According to Jan De Nul’s website, the area set aside for electrical infrastructure is about 6 hectares, and the island will be built from sand-filled concrete caissons. To cover the cost of building the island’s foundations, Elia received a $105 million grant as part of the European Commission’s COVID-19 recovery and resilience fund. However, the total cost of the project is unclear.
A rendering of energy island infrastructure off the coast of Belgium in the North Sea. Image used courtesy of Elia
Elia recently awarded an engineering, procurement, construction, and installation (EPCI) contract to TM EDISON, Jan De Nul Group’s joint venture with Belgium-based offshore infrastructure developer DEME. TM EDISON then selected Norway-based BOA to build the island, providing a semi-submersible barge to deliver 23 concrete caissons.
Construction should begin early next year and extend through August 2026. The caissons will be built and installed through 2025, followed by the island’s base being raised and electrical infrastructure added.
Belgium Dedicates ‘Princess Elisabeth Zone’ to Offshore Wind
As part of its Marine Spatial Plan, introduced in 2020, the Belgian government blocked off a portion of the North Sea, dubbed the “Princess Elisabeth Zone,” to boost the country’s offshore energy production to 5.8 GW by 2030, nearly triple its current capacity. The country aims to get 25% of its electricity from North Sea wind farms by 2030, saving an estimated 8.6 million tons of carbon dioxide emissions annually.
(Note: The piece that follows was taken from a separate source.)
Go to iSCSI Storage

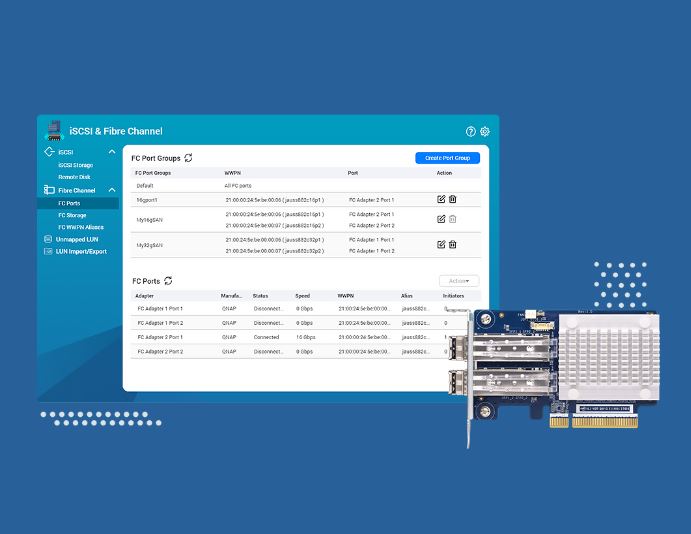[x=75, y=165]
A bird’s eye view of the existing wind farms in the North Sea, which provide around 2.2 GW of installed capacity. Image used courtesy of Belgian Offshore Platform
Since 2020, nearly a dozen wind farms have been built in the eastern portion of the zone adjacent to the Netherlands border, totaling 2.2 GW of capacity. Over the first two years of operation, they met about 8% of Belgium’s electricity demand, serving nearly 2 million households.
The undeveloped space consists of three sub-zones spanning 110 square miles and totaling up to 3.5 GW: One with 700 megawatts (MW) capacity and two with 1.2 to 1.4 GW each. These zones will be subject to tender for future wind farms, with the publication of the first tender scheduled for 2024.
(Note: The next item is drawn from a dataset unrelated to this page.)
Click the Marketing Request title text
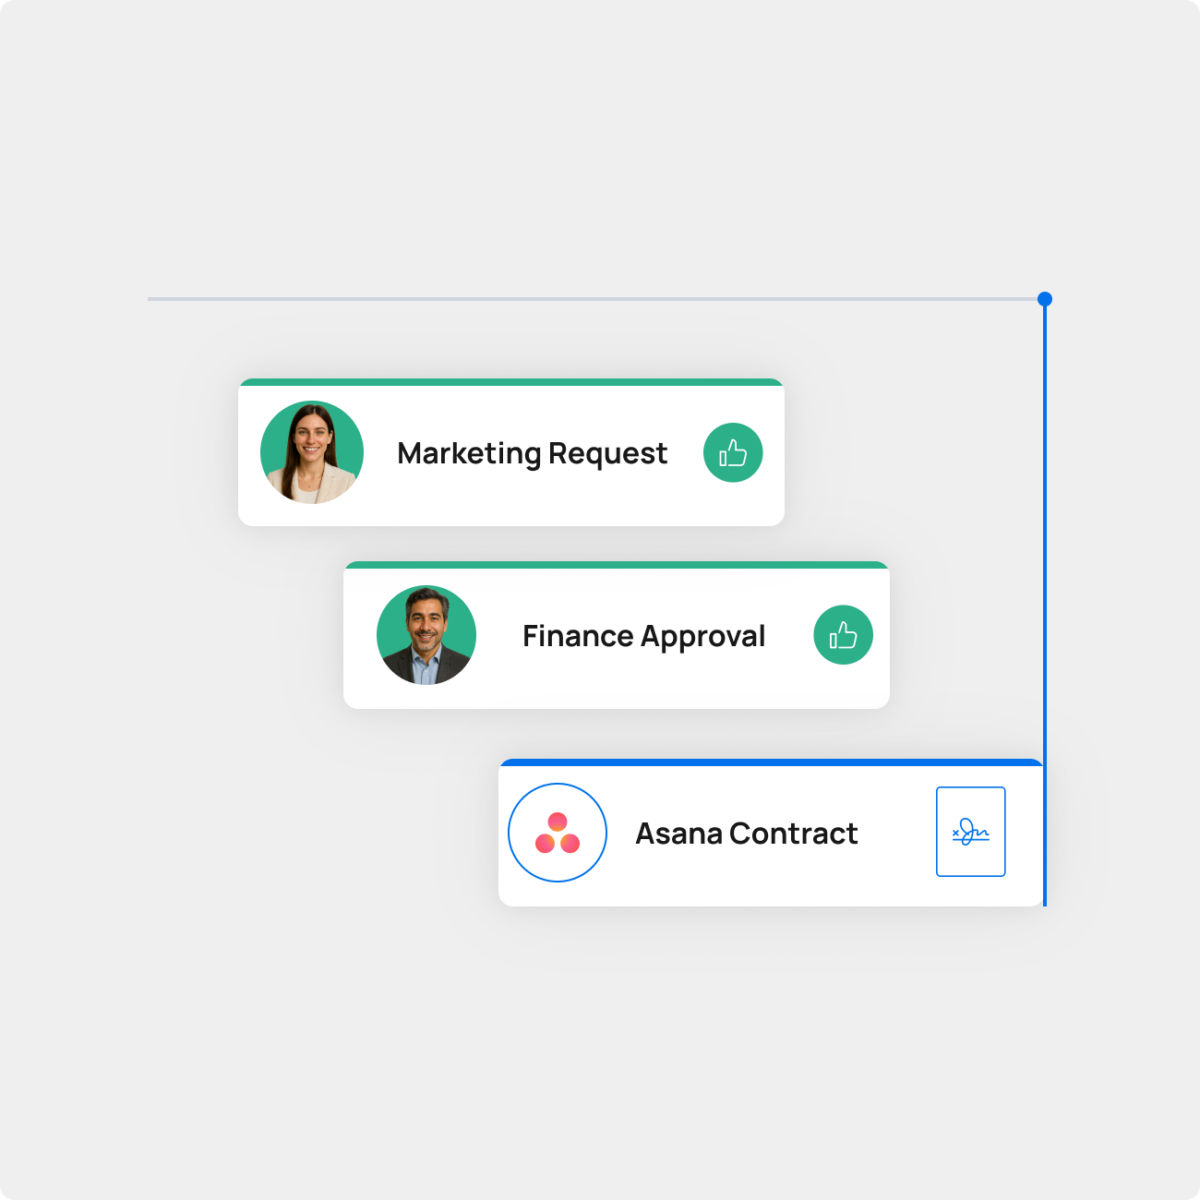The height and width of the screenshot is (1200, 1200). coord(531,454)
A map of the Princess Elisabeth Zone. Image used courtesy of Elia
Elia submitted a permit application to build and operate the project earlier this year. The company will still need to complete the tender and permitting procedures before constructing the island from 2024 to mid-2026.
Others to Build Energy Islands
The project supports Belgium’s goal to reach at least 5.7 GW of offshore capacity by 2030. However, after the war in Ukraine, the country’s minister of energy called for raising the target to 8 GW.
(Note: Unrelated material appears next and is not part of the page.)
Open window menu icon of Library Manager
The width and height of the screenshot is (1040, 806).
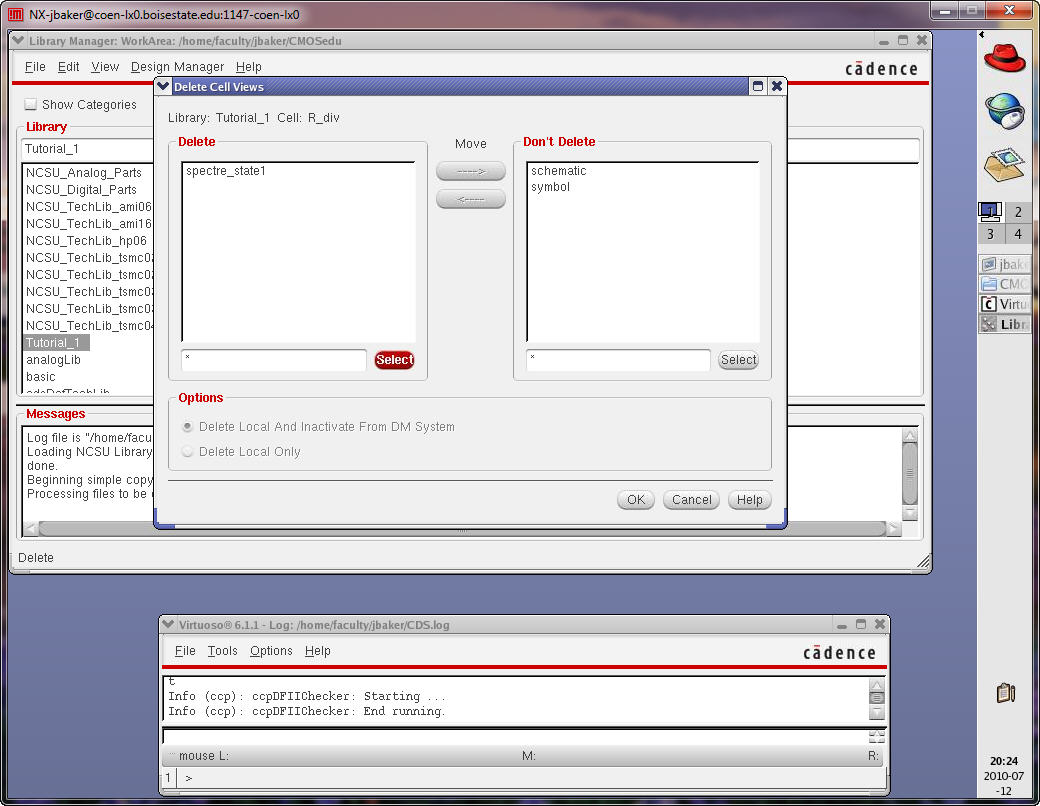point(19,41)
More broadly, Belgium’s energy island will also contribute to the European Union’s target to install 150 GW of offshore capacity by 2030 and 300 GW by 2050. As of 2021, the EU had only 14.6 GW of installed offshore wind capacity, according to the European Commission.
Development has slowed since then, though. According to WindEurope statistics, offshore wind farms only accounted for 2.5 GW of the total 19 GW of new wind capacity added in Europe last year. Meanwhile, not one offshore project reached a final investment decision, a trend WindEurope attributes to inflation driving up the price of wind turbines and EU policies intervening in electricity markets.
Still, Belgium isn’t alone in the effort to build artificial islands for energy transmission. Europe’s growing renewable energy footprint has led companies in Denmark and the Netherlands to pursue similar projects. The latter is developing a 4 GW artificial island in the Dutch North Sea.
A panorama of the proposed energy island in the Danish part of the North Sea. A high-voltage direct current system will pull energy from several wind farms and send it back to Denmark. Image used courtesy of the VindØ Consortium
Denmark plans to add an offshore wind island in the North and Baltic seas by 2030, initially providing 3 GW before scaling up to 10 GW. Denmark’s government estimates construction will cost around 210 billion Danish crowns ($29.7 billion).